** THE REQUEST **
Summarize the passage on operators in C programming in two sentences.

** PASSAGE GIVEN **
********
Understanding Operators in C programming.

The Assignment Operator...

There is only one way to move data from one location to another. Whether the data represents a single value or an array of thousands the assignment operator '=' is used...

a = b;

From the compilers perspective the statement translates to... Assign (move) the data from source 'b' to the destination location 'a' however programmers will commonly refer to this statement as 'a equals b'.

Math Operators...

The basic math operations '+ - * / %' (add, subtract, multiply, divide, modulus) are all that is provided for. That's all there was at the time. Additionally math operations are dependent on the source and destination data sizes and types and whether or not they represent 'signed' values.

A misunderstanding of basic math and or the data size-limits used as input and output terms can lead to overflow or underflow of the data and cause indeterminate program behavior. Good programs should account for this and know how to bounds-check and handle error results when this occurs.

Comparison Operators...
********
** SUPPLIED RECORDS **
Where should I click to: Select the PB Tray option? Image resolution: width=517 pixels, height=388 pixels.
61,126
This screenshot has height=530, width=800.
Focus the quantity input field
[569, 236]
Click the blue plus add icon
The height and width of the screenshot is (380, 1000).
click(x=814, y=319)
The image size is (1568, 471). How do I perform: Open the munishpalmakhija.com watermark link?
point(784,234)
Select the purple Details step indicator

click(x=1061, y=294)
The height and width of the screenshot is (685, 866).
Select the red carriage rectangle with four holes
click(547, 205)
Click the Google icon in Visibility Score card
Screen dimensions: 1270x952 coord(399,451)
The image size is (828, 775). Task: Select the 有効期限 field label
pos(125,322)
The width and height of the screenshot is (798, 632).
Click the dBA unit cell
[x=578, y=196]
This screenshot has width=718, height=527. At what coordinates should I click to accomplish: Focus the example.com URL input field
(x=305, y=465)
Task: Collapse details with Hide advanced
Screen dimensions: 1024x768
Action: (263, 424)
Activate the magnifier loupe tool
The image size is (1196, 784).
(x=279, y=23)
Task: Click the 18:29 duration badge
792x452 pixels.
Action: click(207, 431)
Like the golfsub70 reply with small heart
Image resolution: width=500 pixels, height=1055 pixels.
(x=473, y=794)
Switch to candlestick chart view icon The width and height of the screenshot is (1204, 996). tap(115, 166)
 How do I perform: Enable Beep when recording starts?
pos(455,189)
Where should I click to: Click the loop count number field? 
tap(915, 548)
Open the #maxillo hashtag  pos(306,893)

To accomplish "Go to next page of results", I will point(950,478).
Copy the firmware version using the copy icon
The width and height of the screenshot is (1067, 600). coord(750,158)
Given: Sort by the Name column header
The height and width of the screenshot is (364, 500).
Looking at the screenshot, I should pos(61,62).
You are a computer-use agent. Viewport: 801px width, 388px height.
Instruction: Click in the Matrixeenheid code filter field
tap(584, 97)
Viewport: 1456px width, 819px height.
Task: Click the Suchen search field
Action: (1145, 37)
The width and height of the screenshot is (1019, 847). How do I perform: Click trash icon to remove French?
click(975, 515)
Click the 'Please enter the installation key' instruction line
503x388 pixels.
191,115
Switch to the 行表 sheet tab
********
** OUTPUT FOR THIS TASK **
In C, the assignment operator '=' is the only means of moving data from a source location to a destination, whether that data is a single value or an array of thousands. The basic math operators (add, subtract, multiply, divide, and modulus) depend on the sizes, types, and signedness of their data, and misunderstanding these limits can cause overflow or underflow, which good programs should bounds-check and handle.